U-Turn Khan

U-Turn Khan
Imran Khan, or U-Turn Khan as he’s famously called on Twitter, is finally getting a strong dose of his own medicine. This reality check underscores his reversing fortunes.

The Khyber-Pakhtunkhwa local bodies elections under the administrative control of his PTI government have been soured by so much violence and rigging that he has been compelled to offer a fresh election to hold his angry critics at bay. By contrast, the by-election in Punjab’s Mandi Bahauddin constituency and the general elections in Gilgit Baltistan have been conducted in a fairly transparent and peaceful manner by the PMLN government. Significantly, the PMLN has routed the PTI in both locales, which suggests that the popularity of the PTI is waning – even in the rigged KPK local bodies elections, the PTI’s vote bank has plunged from about 45% in the last general elections to around 30% in the local bodies elections.

Imran Khan is pinning all his hopes on the Judicial Commission which is examining whether or not there was a “systematic and designed conspiracy” to steal the elections by Nawaz Sharif, ex-CJP Iftikhar Chaudhry, ex-Justice Khalil Ramday, CEC Fakhuruddin G Ibrahim, Jang-Geo Media Group and ex-Caretaker Punjab Chief Minister Najam Sethi in 2013. But the PTI has been too scared to call and question all the above allegedly guilty parties to the stand except Mr Sethi who too wasn’t confronted by the most damning allegation of all made by Imran Khan and his cronies and lackeys about “35 Punctures”. Earlier, in his statement before the civil court trying him for defamation against Mr Sethi filed a few weeks before Mr Sethi was put in the dock, Mr Khan had the audacity to claim (a) the allegation of 35 punctures “was an opinion and not an assertion of facts” (b) the proof of Mr Sethi’s culpability would be presented in the JC (in the event, no such proof was presented).

No less embarrassing, though, was a U-Turn by the PTI when it withdrew its request to the JC to call Imran Khan to the witness stand – the prospect of being interrogated by the PMLN legal eagles was obviously too much to stomach.

Imran Khan’s now legendary U-Turns are also manifest in his policies. He said he wouldn’t end his dharna until Nawaz Sharif resigned and called fresh elections. Nothing of the sort has happened. He said he would hold free and fair elections inside his party. Nothing of the sort has happened. He said he would abide by the decisions of the PTI Election Commission headed by Justice (retd) Wajihuddin Ahmed. Nothing of the sort has happened.

Imran Khan’s popularity has also wilted on several other counts. His decision to get married even before the nation’s tears had dried after the terrorist attack on Peshawar’s Army Public School was heartless. His defiance of Justice Wajihuddin was upsetting for many PTI idealists. The on-going intra party squabbles and bitter wrangling between old party idealists and ideologues on the one hand and the two groups led by Financier Jehangir Tarin and Treasurer Saifullah Niazi on the other has alienated many. Above all, the pathetic performance of the Pervez Khattak government in KPK, culminating in the local body election fiasco, has not been lost on IK’s supporters across the country. Suddenly, Imran Khan is no longer a Teflon Man upon whom no charge can stick. On the contrary he is looking like a frustrated and angry old man who is going nowhere special.

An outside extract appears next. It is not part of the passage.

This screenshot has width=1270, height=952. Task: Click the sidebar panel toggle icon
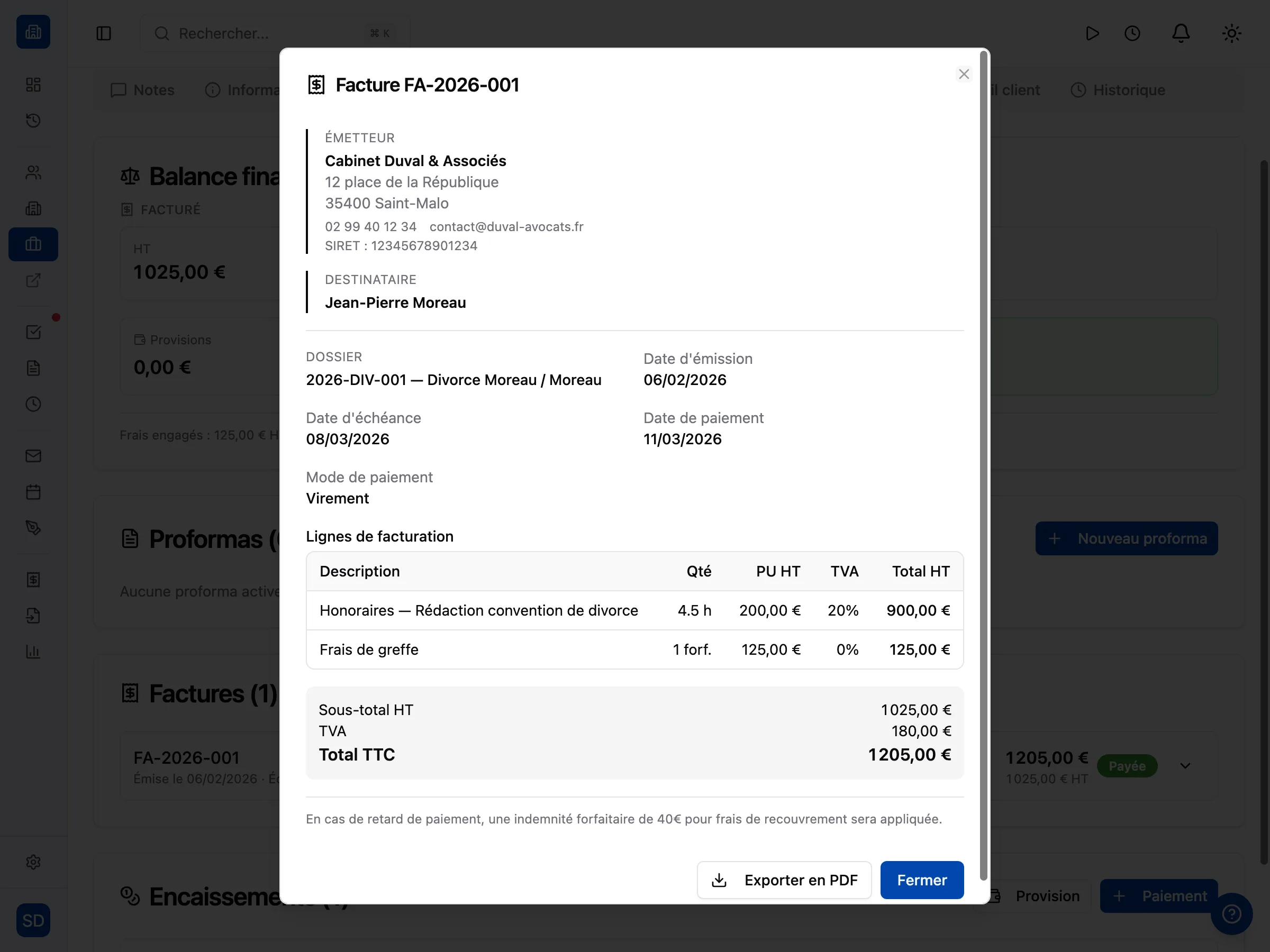coord(103,33)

Here’s some well-meaning advice. Imran Khan should get off his high horse and smell the raw earth. Instead of rooting for third umpires to provide him short cuts to power, or judicial commissions to clutch at his fictions, he should prepare for the long haul of party politics and government performance. True, KPK is not as sexy as Islamabad. But it’s all he’s got. Instead of allowing it to go down the drain from neglect and corruption, he should harness it as a showcase of what he and his party are capable of doing in the service of the electorate.

Two years down the line, the PTI is in a shambles. Imran Khan’s first task should be to make his party into a lean and mean machine poised to win the national elections. This involves ousting the lotas from party and government and replacing them with young idealistic blood that is capable of representing the true spirit of the voters who want radical change and accountability. An intra party election that truly represents the agents of change is direly needed. His second task should be to cleanse the KPK government of all incompetent and corrupt officials and party hangers-on and replace them with clean-cut doers. These two lines of action will yield dividends that he can capitalise on when the new elections roll around in three years.

Pakistanis are now fed up with promises and allegations. They want solid performances from Nawaz Sharif, Asif Zardari and Imran Khan.

Najam Aziz Sethi is a Pakistani journalist, businessman who is also the founder of The Friday Times and Vanguard Books. Previously, as an administrator, he served as Chairman of Pakistan Cricket Board, caretaker Federal Minister of Pakistan and Chief Minister of Punjab, Pakistan.